MATHEMATICS

Selasa, 27 November 2012

Workshop for a Living

I plan the vast majority of my lessons now with a workshop structure. It's become an integral part of how I think about lessons, much as Launch-Explore-Summarize used to. Or the "keep the students busy the whole time" strategy that came before that. (I can keep going here...)

What do you want preservice teachers to know about lesson planning, and when do you want them to know it?  The Math for Secondary course that I'm teaching this semester is the first math ed course that our students take. Then we get them for a Math for Middle School course, and then we got to observe them in the field and have a weekly seminar during the first semester of their internship. Just recently we've added more time with them during student teaching, their 2nd semester of internship. We're trying to get away from doing lots of lesson planning for imaginary students. But when they start their internship, lesson planning is what they feel most nervous about. (Survey says.)

Recently I had a class with the objective to get these ultra-novice teachers started on thinking about lesson structure. There's so many ways to consider...



Students were working from a section in Statistics in Action from Key Curriculum Press, and tried every model except 3 acts. (Makes sense given their resource.) Why ITIP...?

So why workshop for me? An article from a bunch of us that we've been working on summarizes the workshop with this table:


Despite the fact that we all implement the workshop differently, these are the commonalities.  So maybe just a word about the phases and why I feel they're necessary.
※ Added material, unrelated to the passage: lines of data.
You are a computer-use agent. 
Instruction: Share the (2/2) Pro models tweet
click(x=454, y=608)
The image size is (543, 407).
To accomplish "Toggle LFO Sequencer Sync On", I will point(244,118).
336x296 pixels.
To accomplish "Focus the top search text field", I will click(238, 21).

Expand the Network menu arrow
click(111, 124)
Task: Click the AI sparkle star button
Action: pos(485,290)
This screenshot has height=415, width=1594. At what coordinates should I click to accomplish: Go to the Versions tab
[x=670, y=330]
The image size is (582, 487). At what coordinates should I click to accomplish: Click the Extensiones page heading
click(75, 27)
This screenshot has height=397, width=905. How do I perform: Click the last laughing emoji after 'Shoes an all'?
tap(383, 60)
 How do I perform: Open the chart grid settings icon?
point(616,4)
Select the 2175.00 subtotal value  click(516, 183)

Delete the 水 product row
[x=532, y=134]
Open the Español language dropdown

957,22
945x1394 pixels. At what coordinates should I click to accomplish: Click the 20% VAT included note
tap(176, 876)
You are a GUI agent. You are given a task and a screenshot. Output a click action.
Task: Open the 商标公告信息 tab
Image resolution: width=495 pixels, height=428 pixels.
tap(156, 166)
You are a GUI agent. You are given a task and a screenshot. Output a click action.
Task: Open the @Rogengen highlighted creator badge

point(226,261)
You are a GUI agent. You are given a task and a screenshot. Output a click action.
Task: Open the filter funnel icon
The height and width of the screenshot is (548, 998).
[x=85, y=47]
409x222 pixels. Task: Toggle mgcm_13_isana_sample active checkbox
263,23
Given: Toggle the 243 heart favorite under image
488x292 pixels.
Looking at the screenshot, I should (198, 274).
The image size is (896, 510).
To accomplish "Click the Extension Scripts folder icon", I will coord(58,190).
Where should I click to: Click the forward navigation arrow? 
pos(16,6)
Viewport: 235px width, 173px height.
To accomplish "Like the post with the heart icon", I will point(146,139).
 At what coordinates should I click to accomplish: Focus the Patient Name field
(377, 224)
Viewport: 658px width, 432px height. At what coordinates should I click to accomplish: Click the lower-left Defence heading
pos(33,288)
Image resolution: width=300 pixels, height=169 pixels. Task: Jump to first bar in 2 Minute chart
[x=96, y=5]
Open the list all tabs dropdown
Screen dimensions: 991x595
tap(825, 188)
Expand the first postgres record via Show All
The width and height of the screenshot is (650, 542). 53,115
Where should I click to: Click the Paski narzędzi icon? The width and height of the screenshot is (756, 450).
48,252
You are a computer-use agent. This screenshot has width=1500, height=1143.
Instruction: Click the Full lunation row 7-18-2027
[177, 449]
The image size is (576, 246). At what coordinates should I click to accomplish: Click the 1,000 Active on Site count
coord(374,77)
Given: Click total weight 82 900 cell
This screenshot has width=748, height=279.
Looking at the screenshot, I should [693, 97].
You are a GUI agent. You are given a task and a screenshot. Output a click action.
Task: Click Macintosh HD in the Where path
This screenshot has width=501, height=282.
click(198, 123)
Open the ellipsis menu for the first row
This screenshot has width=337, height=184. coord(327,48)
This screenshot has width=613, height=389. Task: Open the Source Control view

Objective: what? That's not in the table! But it's this structure that has helped me be clearer with myself about what it is I want students to get out of a lesson, and clearer in communicating it to students as well. I used to like lessons to be like a surprise, but that is a cheap way to get suspense. If you can tell the objective up front, and still generate the mystery... that's good teaching. I'm working on it.

Schema Activation: part for the students to give them something on which to build new understanding, part for me as pre-assessment, this has been very helpful.  One of the best things I have to share as a math teacher is my connected view of mathematics. How does this relate to what we've done before, what ideas do you want to refresh before tackling new material, or what questions do you have about previous times you've seen this that you might not even know you had. Why does that work? Why does it matter? Is there another way to do it?

Focus: this phase has helped let me back into the classroom. When I became convinced of the centrality of student activity, I went extreme. I tried to minimize what I shared to things that just got students started on their activity. It was an improvement, but it left a lot of my students without the support that they needed. I see this phase as part equipping for the activity, part selling of the purpose, and part testimonial as I share some of my experience or thinking.  Activities that students used to struggle with nonconstructively have become high impact learning opportunities with this phase, and frustration has reduced.

Activity: always the heart and soul of the lesson. Rich tasks on important mathematics. Often with some kind of choice built in. Usually cooperative, as I value the power of that mathematically and for learning. This phase can have none or many places where we come back together as a whole class. Sometimes to share what groups are doing, sometimes to address a common stumbling block, sometimes to just refocus attention on the task at hand.

Image by Duncan~ @ Flickr
Reflection: but activity is not enough. The research that showed differences in retention depended more on consolidation than on activity vs lecture really effected me. Whereas I used to just want to summarize - and that is still important to me - now I want the students to spend time thinking about what they did, what was important, what was new and to get time to record that. It has helped me with student retention, formative assessment, and re-emphasizing the objective. My most common form here is to have students write a bit about what they want to remember, what seemed important or what comes next, and then share with their group what they wrote. Excellent eavesdropping opportunity. It's been hard to cut off an engaging activity for this, but it is always worth it.

So that's why workshop is good for me. I shared with the novice teachers that I used to want them all to try to teach , but now I hope for two things: 
  1. that they will teach intentionally, purposefully choosing a structure rather than relying on what's always been done.
  2. that they will evaluate by meaningful assessment of student understanding.
That's going to lead to some good teaching and learning.

What instructional structure(s) do you use? Why?

Postscript: Dave, Esther and I are presenting on this tomorrow. We probably won't use the slides, but they make a good resource.